Итурдиага изучал меня с высоты своего роста. В длинных пальцах он крепко зажал трубку; я поняла, что, несмотря на солидность, он так же молод, как мы.
Итурдиага вел нас по длинному лабиринту каких-то пустых комнат неведомого назначения, пока мы не оказались в мастерской Гиксолса. В просторной комнате, залитой солнцем, стояла мягкая мебель — стулья и кресла, большой диван и столик, на котором, словно букет цветов, красовался в стакане пучок кистей.
Повсюду глаз наталкивался на произведения Гиксолса: картины висели на стенах, стояли на мольбертах и на полу, прислоненные к мебели…
В мастерской сидело несколько мальчиков; когда я вошла, они поднялись. Гиксолс оказался похожим на спортсмена. Сильный, жизнерадостный, абсолютно спокойный, он был полной противоположностью Понсу. Разглядела я и знаменитого Пухоля: несмотря на свой бант и все прочие выдумки, он был чудовищно застенчив. Впоследствии я видела его картины, он рабски подражал недостаткам Пикассо — гениальности ведь подражать нельзя. Пухоль, в свои семнадцать лет всецело находившийся под влиянием великого мастера, этого не знал, то была не его вина. Самым солидным и значительным выглядел Итурдиага. Он напыщенно жестикулировал и не говорил, а кричал. Потом я узнала, что он уже написал роман в четырех томах, только никак не мог найти издателя.
— Какая красота, друзья мои! Какая красота! — восклицал он, рассказывая о Веруэльском монастыре. — Я понял теперь, что такое истинное призвание служить господу, мистическая экзальтация, долгое затворничество.

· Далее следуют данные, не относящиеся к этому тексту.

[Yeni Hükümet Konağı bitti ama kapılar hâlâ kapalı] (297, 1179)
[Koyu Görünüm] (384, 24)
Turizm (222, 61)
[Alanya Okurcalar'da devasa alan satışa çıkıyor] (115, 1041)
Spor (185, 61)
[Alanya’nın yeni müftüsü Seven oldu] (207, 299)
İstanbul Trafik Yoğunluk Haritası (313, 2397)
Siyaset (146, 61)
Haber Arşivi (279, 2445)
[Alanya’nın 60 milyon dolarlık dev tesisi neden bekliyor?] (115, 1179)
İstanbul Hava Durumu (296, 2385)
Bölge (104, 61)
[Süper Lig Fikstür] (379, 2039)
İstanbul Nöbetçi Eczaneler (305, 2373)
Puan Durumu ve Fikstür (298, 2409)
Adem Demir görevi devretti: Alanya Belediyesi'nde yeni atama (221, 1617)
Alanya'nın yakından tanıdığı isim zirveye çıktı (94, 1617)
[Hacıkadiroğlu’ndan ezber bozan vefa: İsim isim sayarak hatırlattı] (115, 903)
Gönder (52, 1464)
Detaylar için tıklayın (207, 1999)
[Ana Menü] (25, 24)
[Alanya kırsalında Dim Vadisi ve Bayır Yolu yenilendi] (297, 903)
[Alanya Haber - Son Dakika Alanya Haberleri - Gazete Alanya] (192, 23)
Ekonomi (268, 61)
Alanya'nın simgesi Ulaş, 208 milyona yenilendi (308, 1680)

Мне не хватало только вас и любви… Во всем виновата любовь, Андрея, — добавил он, обращаясь ко мне. — Я был бы свободен как ветер, но любовь вечно впрягает меня в свою колесницу.
Потом он стал серьезен.
— Послезавтра я дерусь с Марторелем, ничего не поделаешь. Ты, Гиксолс, будешь моим секундантом.
— Нет, мы это все уладим, до дуэли дело не дойдет, — ответил Гиксолс, предлагая мне сигарету. — Можешь быть спокоен, я все это улажу… Нелепо драться из-за какой-то цветочницы с Рамблас. Ну какое тебе дело, если Марторель обидел ее!
— Цветочница с Рамблас такая же дама, как все другие женщины!
— Не сомневаюсь, только ее ты увидел впервые, а Марторель — наш друг. Ну, может, он немного взбалмошный, но парень-то он отличный. Да он сам все это считает шуткой, уверяю тебя. Вы должны помириться.
— Нет, сеньор! — закричал Итурдиага. — Марторель мне больше не друг, если…
— Ладно ладно. Сейчас мы перекусим, если Андрея будет так добра и соорудит бутерброды. Хлеб и ветчина спрятаны за дверью.
Понс неотрывно наблюдал за всем происходившим, стараясь понять, какое впечатление производят его друзья, он ловил мой взгляд и улыбался мне. Я приготовила кофе, и мы пили его из чашек различных размеров и форм, но все они были тонкого старинного фарфора. Гиксолс хранил их в горке, а покупал, по словам Понса, на аукционах.
Я смотрела на картины Гиксолса. Больше всего тут было марин. Меня заинтересовал эскиз головы Понса. Видимо, дела у Гиксолса шли хорошо и он успешно продавал картины, хотя еще не было ни одной его выставки. Сама того не желая, я невольно сравнила его живопись с работами Хуана. Что и говорить — Гиксолс работал интереснее. В разговоре фигурировали тысячи песет, и меня, словно молния, пронзил голос Хуана: «Что же ты воображаешь, будто ню — портрет Глории — стоит всего десять дуро?»
Вся эта богемная публика показалась мне весьма благополучной. Плохо одет был только Пухоль, и уши у него были грязные, и ел он за обе щеки. Но даже он, как я узнала, был богат. Сам Гиксолс был сыном крупнейшего фабриканта. Семьи Итурдиаги и Понса тоже были весьма известны в среде каталонских промышленников. Понс к тому же был единственным и очень избалованным ребенком. Слушая, Как мне рассказывают об этом, он краснел до ушей.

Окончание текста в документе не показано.